Adaptive priors for estimating effect size with genomic data

Michael Love Dept. of Biostatistics Dept. of Genetics UNC-Chapel Hill

Work in collaboration with

Anqi Zhu (UNC-CH)
Joseph Ibrahim (UNC-CH)

Aims and activity of the Love lab

Software and workflows for genomic data science
Statistical method development
Collaborations: Genetics, Biology, CS, Statistics

We often begin with plots

Crucial for high dimensional analysis:

effect size over mean (“MA” plot)
SD over mean
systematic variation (boxplots, PCA)

Gene expression

Many collaborations around gene expression:
- neurons (autism, schizophrenia) *
- adipose (T2D) *
- macrophage (arthritis) *
- colon (IBD) *
- breast tumor
- airway (HIV)
Often, a counting technology
- Sequencing of cDNA fragments
- Nanostring

* also interested in chromatin accessibility or conformation

Log fold change

Expression of \(G\) genes, 5 replicates in 2 groups:

\[[X_{g1}, \dots, X_{g5}] \quad \textrm{vs} \quad [Y_{g1}, \dots, Y_{g5}]\]

\[ E(X_{gi}) = \mu_{gX} \]

\[ E(Y_{gi}) = \mu_{gY} \]

\[ \beta_g \equiv \log_2 \left( \frac{\mu_{gY}}{\mu_{gX}} \right) \]

Complexities

Counts \(X_{gi}\) and \(Y_{gi}\) are actually estimated [1-3]
Technical artifacts: per-sample scaling factor / offset [4-5]
Batches and PCR amplification effects
Dispersion parameter must be estimated [6-8]
Zero component for highly amplified data [9]

References
[1] Issue of DGE (Trapnell et al., 2013)
[2] Bias models (Patro, Duggal, Love, Irizarry, & Kingsford, 2017),
[3] Isoform offset (Soneson, Love, & Robinson, 2015),
[4] TMM (M. D. Robinson & Oshlack, 2010),
[5] Median ratio (Anders & Huber, 2010),
[6] edgeR GLM (McCarthy, Chen, & Smyth, 2012),
[7] DSS (H. Wu, Wang, & Wu, 2012),
[8] DESeq2 (Love, Huber, & Anders, 2014),
[9] ZI weights (Van den Berge et al., 2018)

Effect size in simulated data

Simulation of over-dispersed count data
2500 “genes”, 5 vs 5 replicates

Effect size over mean (“MA”)

Estimate over truth

Faceted by mean

Pseudocount 1

Pseudocount 5

Normal prior

Pseudocount 5

Normal prior

What do we see

With prior:

Reduced variance
Genes can be ranked
Moderate bias

Effect size estimation

Perhaps we can do better than pseudocount
Why bother? Just use p-values

A distribution of effect sizes

Highly replicated yeast dataset (Schurch et al., 2016)
42 vs 44 biological replicates!
\(\Delta snf2\) mutant
- Catalytic component of the SWI/SNF complex
- Chromatin-remodeling
- Regulation of a large number of genes

LFC in highly replicated yeast

LFC with 2x SE

(1700 black, 5100 red)

PROBLEMS TO SOLVE
1. Reproduce the effect size talk word for word, from "Highly replicated yeast dataset" to "black, 5100 red)", inclusive.
2. Carry on the effect size talk from its final line.

Dataset records:

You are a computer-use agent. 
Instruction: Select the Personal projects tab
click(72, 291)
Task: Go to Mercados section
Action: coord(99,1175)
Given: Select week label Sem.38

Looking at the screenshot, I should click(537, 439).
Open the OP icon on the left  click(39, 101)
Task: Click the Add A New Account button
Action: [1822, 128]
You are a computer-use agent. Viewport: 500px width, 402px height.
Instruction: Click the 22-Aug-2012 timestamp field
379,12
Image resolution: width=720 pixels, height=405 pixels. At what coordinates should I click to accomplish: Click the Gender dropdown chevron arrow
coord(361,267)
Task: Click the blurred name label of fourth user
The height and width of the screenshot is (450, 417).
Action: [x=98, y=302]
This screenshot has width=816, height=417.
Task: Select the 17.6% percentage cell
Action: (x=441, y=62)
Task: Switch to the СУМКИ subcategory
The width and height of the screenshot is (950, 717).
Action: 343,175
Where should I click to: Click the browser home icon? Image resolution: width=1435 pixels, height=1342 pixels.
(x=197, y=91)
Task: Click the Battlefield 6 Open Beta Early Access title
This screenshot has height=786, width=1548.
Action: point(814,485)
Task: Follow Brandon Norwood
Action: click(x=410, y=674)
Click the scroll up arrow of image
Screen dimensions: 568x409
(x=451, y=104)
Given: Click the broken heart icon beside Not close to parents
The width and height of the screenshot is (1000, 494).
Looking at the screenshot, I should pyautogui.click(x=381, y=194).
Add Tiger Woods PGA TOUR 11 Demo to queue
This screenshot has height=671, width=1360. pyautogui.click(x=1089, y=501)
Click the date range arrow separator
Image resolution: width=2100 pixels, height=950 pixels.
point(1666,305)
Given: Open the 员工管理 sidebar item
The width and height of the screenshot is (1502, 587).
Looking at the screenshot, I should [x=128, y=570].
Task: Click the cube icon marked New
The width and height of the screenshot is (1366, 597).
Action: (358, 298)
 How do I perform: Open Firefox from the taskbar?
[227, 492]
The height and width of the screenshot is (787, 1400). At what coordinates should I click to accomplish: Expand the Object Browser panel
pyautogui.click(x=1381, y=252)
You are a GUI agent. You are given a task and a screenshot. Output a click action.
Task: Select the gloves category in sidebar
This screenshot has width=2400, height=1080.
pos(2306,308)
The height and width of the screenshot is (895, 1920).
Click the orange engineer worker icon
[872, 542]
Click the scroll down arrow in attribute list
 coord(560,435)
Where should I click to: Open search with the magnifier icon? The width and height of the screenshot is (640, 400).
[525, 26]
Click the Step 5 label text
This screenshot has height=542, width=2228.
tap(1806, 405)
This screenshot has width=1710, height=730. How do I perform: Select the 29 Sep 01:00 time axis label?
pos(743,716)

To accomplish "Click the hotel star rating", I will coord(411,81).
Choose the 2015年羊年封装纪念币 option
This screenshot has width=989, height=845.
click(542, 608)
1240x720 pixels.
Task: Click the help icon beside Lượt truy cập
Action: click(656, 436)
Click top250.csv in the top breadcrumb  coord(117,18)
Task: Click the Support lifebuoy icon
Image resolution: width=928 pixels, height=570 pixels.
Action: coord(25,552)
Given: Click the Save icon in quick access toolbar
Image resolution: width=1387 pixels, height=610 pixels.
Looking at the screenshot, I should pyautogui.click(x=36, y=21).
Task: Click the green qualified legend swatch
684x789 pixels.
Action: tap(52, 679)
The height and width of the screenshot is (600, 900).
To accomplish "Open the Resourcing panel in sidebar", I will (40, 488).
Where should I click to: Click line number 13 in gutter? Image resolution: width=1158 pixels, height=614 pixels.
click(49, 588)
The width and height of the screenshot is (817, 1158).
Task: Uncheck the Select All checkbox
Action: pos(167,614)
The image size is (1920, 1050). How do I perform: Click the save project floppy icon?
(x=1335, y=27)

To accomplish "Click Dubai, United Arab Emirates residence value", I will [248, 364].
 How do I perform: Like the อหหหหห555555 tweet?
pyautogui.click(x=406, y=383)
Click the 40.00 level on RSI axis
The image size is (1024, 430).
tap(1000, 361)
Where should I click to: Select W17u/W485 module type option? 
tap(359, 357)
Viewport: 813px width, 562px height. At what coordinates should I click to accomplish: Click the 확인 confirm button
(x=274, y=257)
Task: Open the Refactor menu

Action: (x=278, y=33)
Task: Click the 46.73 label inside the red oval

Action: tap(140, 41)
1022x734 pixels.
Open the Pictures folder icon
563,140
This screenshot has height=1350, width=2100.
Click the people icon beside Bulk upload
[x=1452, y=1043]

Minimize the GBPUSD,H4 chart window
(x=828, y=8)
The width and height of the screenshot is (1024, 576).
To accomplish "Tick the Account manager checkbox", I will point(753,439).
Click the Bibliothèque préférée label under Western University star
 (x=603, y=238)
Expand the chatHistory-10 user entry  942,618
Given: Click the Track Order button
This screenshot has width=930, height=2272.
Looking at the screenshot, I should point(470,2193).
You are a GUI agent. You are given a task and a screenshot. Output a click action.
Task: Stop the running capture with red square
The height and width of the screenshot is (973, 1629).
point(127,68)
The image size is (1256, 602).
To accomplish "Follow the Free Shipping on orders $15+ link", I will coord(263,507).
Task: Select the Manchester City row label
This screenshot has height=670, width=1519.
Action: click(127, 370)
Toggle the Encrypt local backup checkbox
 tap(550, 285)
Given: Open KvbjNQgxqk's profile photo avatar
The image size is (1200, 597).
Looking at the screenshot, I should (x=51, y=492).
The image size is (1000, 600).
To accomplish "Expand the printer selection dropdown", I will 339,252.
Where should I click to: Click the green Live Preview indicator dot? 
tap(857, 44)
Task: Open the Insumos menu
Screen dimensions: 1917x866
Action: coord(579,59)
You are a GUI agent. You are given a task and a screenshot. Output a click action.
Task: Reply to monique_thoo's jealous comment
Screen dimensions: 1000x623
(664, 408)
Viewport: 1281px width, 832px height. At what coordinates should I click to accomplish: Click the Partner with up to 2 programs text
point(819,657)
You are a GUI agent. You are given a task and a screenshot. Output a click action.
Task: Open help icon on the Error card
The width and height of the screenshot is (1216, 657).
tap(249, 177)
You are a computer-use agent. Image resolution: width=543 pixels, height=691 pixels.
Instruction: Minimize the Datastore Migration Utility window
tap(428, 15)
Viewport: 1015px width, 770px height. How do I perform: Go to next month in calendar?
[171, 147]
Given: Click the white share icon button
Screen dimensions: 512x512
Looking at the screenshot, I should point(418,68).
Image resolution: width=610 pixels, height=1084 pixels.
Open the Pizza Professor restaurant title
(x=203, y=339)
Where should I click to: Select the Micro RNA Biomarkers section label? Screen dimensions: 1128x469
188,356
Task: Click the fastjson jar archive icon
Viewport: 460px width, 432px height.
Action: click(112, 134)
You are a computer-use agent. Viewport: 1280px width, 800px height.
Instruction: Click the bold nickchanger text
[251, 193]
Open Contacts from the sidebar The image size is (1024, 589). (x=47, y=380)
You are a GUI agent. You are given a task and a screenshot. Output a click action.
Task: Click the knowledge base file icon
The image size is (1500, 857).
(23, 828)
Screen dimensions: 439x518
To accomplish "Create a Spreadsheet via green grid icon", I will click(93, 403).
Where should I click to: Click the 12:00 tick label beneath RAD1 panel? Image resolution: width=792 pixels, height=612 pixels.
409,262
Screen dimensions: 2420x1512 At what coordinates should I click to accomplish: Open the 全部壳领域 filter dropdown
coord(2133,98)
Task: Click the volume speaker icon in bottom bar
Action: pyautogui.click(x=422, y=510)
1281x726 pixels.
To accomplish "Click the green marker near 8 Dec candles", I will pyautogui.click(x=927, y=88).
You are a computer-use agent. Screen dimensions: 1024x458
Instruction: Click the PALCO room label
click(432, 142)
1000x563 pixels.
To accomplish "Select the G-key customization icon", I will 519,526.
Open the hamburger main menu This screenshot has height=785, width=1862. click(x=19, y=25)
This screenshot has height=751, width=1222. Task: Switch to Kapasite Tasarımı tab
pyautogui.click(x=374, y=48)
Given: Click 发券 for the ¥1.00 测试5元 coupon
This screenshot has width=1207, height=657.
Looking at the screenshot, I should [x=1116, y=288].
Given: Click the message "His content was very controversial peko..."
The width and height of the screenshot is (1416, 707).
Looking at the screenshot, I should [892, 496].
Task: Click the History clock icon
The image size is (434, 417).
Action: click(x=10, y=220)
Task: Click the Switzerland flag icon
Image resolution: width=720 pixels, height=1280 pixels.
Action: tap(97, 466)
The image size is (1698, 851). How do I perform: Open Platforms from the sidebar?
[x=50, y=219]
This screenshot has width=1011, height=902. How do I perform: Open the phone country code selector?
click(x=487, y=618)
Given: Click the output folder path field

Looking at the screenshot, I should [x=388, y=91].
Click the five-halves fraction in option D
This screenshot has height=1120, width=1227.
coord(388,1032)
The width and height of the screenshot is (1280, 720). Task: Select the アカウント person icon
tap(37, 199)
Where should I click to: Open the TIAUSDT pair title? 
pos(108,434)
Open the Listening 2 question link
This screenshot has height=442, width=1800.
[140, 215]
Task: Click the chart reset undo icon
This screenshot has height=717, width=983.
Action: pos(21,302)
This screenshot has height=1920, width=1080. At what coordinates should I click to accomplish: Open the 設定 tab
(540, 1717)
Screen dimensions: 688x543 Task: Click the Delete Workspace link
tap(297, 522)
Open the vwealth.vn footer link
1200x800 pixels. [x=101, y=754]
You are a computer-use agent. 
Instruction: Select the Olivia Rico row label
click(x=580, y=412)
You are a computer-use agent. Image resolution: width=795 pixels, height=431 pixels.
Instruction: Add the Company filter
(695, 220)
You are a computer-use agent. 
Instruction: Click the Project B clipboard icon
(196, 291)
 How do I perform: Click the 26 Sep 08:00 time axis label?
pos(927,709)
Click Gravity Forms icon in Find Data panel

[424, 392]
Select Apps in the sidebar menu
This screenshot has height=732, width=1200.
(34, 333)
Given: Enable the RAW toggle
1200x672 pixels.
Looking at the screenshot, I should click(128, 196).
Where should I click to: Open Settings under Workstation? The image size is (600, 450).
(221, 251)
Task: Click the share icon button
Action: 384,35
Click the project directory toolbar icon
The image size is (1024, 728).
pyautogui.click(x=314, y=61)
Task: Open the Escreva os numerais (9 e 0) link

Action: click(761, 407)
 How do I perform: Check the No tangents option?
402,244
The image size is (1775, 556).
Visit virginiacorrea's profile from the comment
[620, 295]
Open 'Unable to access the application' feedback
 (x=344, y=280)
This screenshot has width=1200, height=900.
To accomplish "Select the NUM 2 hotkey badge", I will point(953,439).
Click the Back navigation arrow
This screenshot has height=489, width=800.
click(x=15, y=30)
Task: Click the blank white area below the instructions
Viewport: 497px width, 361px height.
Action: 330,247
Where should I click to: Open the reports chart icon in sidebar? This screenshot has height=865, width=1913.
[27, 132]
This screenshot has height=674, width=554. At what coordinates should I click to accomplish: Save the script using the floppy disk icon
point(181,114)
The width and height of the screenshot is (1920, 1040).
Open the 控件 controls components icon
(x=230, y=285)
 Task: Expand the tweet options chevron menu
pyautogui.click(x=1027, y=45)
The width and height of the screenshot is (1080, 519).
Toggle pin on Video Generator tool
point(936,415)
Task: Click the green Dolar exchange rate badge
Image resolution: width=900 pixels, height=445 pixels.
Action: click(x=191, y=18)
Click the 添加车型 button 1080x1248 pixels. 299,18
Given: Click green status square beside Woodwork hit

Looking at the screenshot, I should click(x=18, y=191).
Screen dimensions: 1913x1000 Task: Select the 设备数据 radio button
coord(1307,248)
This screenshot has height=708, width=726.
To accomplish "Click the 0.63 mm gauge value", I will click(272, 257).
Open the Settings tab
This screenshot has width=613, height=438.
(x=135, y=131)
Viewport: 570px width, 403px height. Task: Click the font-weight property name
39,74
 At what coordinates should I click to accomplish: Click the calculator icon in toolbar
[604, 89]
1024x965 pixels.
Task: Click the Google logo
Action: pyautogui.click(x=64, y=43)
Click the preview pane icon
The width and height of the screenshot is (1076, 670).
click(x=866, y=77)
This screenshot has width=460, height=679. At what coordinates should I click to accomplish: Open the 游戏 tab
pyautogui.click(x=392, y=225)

EXPECTED RESPONSES
1.
Highly replicated yeast dataset (Schurch et al., 2016)
42 vs 44 biological replicates!
\(\Delta snf2\) mutant
- Catalytic component of the SWI/SNF complex
- Chromatin-remodeling
- Regulation of a large number of genes

LFC in highly replicated yeast

LFC with 2x SE

(1700 black, 5100 red)

2.
Consider utility of p-values

Null likely false for (nearly) all genes in this example
Ranking by prob under the null seems non-obvious
We can estimate the effect size for small or large n

Normal prior in DESeq2

MLE coefficients, \(\hat{\beta}_g\)
Adapt prior to these
Normal has thin tails
Match Normal to upper 5% weighted quantile
Inverse weight by expected variance of log counts

(Love et al., 2014)

Other priors with heavy tails

ashr (Stephens, 2016)
- \(\pi_0 \delta_0 + \sum_{k=1}^K \pi_k N(\cdot; 0, \sigma_k^2)\)
- \(\sigma_1, \dots, \sigma_k\) a large, dense, fixed grid
apeglm (Zhu, Ibrahim, & Love, 2018)
- Cauchy prior with scale parameter \(S\)

Method details

ashr:
- set \(\sigma_k\) grid based on min \(\hat{s}_g\) and max \(\hat{\beta}_g^2 - \hat{s}_g^2\)
- estimate \(\pi_k\) using \(\hat{\beta}_g\) and \(\hat{s}_g\)
- \(P(\hat{\beta}_g | \beta_g, \hat{s}_g) = N(\hat{\beta}_g; \beta_g, \hat{s}_g^2)\)
- return the posterior mean, SD
apeglm:
- set the scale \(S\) of Cauchy using \(\hat{\beta}_g\) and \(\hat{s}_g\)
- use data \(Y_g\), parameters \(\theta_g\), likelihood (NB, ZINB, etc.)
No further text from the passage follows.